Action item: Please repeat, from the entries that follow, the lines from the one containing "Click the Buscar" through the one containing "You are a computer-use agent. This" exactly, adding nothing.

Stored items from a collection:
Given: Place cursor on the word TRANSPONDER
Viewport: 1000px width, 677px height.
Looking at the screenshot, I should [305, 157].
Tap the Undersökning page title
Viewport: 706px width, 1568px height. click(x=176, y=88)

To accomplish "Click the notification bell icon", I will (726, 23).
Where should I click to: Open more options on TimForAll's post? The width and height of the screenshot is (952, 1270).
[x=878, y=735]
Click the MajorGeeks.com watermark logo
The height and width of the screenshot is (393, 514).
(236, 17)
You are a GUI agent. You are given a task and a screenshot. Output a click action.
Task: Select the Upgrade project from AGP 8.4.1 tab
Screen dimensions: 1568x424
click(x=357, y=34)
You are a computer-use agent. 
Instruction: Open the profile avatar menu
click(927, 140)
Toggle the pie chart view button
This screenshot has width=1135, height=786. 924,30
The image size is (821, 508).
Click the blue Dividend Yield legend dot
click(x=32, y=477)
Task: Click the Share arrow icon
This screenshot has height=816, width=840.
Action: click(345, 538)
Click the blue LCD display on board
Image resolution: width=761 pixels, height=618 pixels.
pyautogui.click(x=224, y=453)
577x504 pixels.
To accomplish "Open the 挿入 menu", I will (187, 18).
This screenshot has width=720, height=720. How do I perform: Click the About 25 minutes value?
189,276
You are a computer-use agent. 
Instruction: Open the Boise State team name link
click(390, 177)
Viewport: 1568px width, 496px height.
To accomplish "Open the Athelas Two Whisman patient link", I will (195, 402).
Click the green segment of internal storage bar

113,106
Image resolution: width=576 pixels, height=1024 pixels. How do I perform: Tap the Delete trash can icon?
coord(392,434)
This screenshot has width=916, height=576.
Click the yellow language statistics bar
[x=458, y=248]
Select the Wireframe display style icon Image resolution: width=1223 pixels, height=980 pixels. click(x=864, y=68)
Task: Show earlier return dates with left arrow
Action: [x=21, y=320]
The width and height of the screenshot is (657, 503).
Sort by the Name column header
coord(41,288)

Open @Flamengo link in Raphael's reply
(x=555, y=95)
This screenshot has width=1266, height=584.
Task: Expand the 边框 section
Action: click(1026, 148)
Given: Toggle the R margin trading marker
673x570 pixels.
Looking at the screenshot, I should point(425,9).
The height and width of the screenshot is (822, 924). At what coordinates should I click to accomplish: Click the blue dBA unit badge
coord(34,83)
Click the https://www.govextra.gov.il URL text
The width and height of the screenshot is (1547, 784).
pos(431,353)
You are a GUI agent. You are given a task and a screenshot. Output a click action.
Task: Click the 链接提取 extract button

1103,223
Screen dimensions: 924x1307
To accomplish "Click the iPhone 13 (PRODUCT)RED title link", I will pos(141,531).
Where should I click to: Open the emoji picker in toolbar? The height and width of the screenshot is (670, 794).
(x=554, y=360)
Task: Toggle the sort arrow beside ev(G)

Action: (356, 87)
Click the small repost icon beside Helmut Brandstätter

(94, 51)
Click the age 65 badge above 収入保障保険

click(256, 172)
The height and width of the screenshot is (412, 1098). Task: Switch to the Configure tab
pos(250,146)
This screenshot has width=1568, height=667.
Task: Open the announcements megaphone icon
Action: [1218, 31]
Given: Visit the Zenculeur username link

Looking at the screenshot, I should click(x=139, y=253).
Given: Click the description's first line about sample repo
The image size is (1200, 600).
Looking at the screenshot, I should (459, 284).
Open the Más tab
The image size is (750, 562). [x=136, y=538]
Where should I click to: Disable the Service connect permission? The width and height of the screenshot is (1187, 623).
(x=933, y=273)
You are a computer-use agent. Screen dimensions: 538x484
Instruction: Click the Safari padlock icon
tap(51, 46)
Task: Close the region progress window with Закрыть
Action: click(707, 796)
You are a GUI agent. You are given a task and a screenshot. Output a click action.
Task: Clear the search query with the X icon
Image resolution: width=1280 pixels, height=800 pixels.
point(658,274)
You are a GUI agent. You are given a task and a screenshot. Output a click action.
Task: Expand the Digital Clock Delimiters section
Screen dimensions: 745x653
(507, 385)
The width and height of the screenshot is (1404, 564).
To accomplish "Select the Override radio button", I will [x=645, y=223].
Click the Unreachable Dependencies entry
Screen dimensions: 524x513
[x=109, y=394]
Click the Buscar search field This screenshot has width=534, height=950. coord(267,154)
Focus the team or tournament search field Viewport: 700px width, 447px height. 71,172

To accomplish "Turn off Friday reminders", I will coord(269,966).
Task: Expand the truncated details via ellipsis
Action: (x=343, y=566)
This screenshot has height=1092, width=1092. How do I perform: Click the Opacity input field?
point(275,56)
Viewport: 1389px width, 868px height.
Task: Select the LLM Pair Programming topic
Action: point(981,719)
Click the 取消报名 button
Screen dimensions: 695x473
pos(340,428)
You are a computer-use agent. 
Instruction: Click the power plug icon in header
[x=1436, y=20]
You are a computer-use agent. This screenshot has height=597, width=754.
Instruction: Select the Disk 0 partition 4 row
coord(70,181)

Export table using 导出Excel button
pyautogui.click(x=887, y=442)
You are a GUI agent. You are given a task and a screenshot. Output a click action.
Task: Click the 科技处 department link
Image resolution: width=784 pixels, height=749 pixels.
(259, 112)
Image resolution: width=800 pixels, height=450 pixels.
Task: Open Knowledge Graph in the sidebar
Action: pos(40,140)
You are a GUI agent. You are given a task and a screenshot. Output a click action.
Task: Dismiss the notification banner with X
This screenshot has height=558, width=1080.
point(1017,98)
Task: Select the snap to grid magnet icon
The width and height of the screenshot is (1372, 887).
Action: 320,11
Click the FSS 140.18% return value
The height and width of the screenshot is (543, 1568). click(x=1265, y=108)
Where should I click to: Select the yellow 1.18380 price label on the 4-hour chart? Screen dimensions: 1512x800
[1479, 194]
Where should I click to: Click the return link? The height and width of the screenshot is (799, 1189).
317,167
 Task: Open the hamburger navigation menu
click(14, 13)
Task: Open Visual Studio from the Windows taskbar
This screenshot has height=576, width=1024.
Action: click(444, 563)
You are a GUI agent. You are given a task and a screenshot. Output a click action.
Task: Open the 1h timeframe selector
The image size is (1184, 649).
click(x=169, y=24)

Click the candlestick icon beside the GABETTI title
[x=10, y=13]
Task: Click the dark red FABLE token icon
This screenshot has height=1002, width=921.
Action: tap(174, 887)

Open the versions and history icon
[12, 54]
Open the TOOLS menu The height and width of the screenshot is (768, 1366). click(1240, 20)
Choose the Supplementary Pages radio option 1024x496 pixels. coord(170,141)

Exercise result:
Click the Buscar search field This screenshot has width=534, height=950. coord(267,154)
Focus the team or tournament search field Viewport: 700px width, 447px height. 71,172

To accomplish "Turn off Friday reminders", I will coord(269,966).
Task: Expand the truncated details via ellipsis
Action: (x=343, y=566)
This screenshot has height=1092, width=1092. How do I perform: Click the Opacity input field?
point(275,56)
Viewport: 1389px width, 868px height.
Task: Select the LLM Pair Programming topic
Action: point(981,719)
Click the 取消报名 button
Screen dimensions: 695x473
pos(340,428)
You are a computer-use agent. 
Instruction: Click the power plug icon in header
[x=1436, y=20]
You are a computer-use agent. This screenshot has height=597, width=754.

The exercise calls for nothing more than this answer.